Did it work? Not really. I got some encouraging insights but I still feel like a shy school girl when faced with this cute senior: "What if he doesn't like me *that* much??"
Yes. I am 35 acting like 15. Sigh.
Yes, I know I can slay. I know I have the balls and strength to do whatever I want and still be standing in the end, no matter what. I know I will still be smiling in the midst of havoc.
Yes, I know I flirted with life and danced with destiny. I know what I am capable of and what I am uncapable of. I know if I set my heart into it, I most likely will get it.
Yet here I am acting like a teenager. And it feels great.
Since my first relationship I have been geared towards one thing: Happily Ever After. Marriage, kids, family, the house with white picket fence. It has to be perfect.
I got it all. It didn't last. Yet even though I gave up on happily ever after, I still carry the weight of relationship. Everything has to be meaningful. Nobody should get hurt. It has to be perfect.
And here I am, deliberately fretting over asking a guy on a simple date when I have no qualms on asking for worse. Knowing fully well I can go "Oh fuck it!" yet choose not to.
In a way, I was never 15. And now I am.
The world is on the brink of destruction, I know. War, inequality, climate change, divisive interest, hatred and ignorance, I am aware of all of this and more.
To add it up, there's my own personal growth, my office life, my writing career, my work and ambition in financial service industry that I should really think of instead of fretting over a date.
Yet finding this purity is a blessing.
This is not about 'a date'. This is me learning to live in the moment instead of keep chasing the horizon. This is me learning to let life lead the dance, instead of me controlling it.
This is me finding out that falling asleep on the sofa next to somebody is almost as satisfying as good sex. [Well, not really, but close enough].
This is me, unable to predict the future yet still enjoying it. This is me, enjoying the uncertainties and butterflies in my stomach. This is me being naive and innocent for once.
Do I need this? Yes. Yes, I do.
It's too easy to get drowned in the negativity of life, to feel everything is meaningless and utterly hopeless. It's easy to get defeated to the point you don't want to fight back.

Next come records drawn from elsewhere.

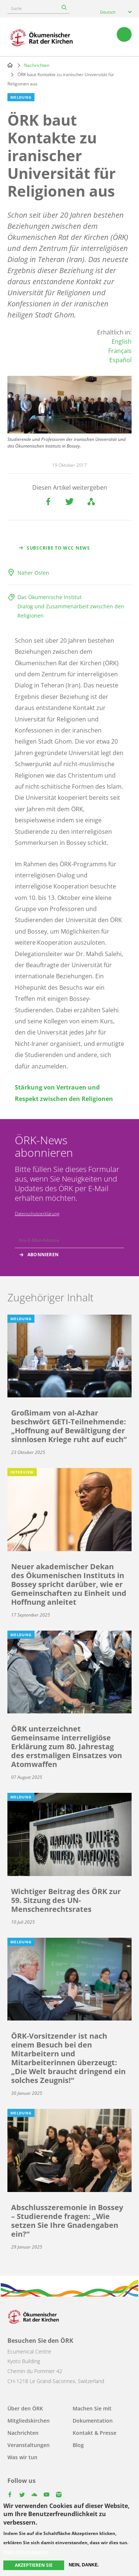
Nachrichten (36, 65)
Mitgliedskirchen (28, 2420)
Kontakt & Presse (94, 2432)
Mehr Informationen (25, 2552)
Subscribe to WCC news (58, 548)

Yet there's these gems of life everywhere, things so trivial we often overlooked when in fact they are what makes us happy, what we need to stay loving and sane.
Everybody needs this.
I am 35 acting like 15 and I don't care. One might say I am immature, I say I'm taking "Dating 101", a class long overdue. And I am loving every moment if it.
To each of their own happiness, and this is mine: a teenage fling so beautiful and fun in its uncertainties, so imperfect and fragile. For once, I am decidedly reckless enough to not care how it ends.
What is your beautiful thing? The one that makes you smile and forget your woes for a bit, the little respite in this treacherous world. They are everywhere, if you care to look.
Because we need more love and happiness
Because we deserve shy giggles and silly laughters
Because we could use fun adventures and quiet comfort
Because we should embrace and enjoy life to the fullest
I'm 35 acting like 15. What about you?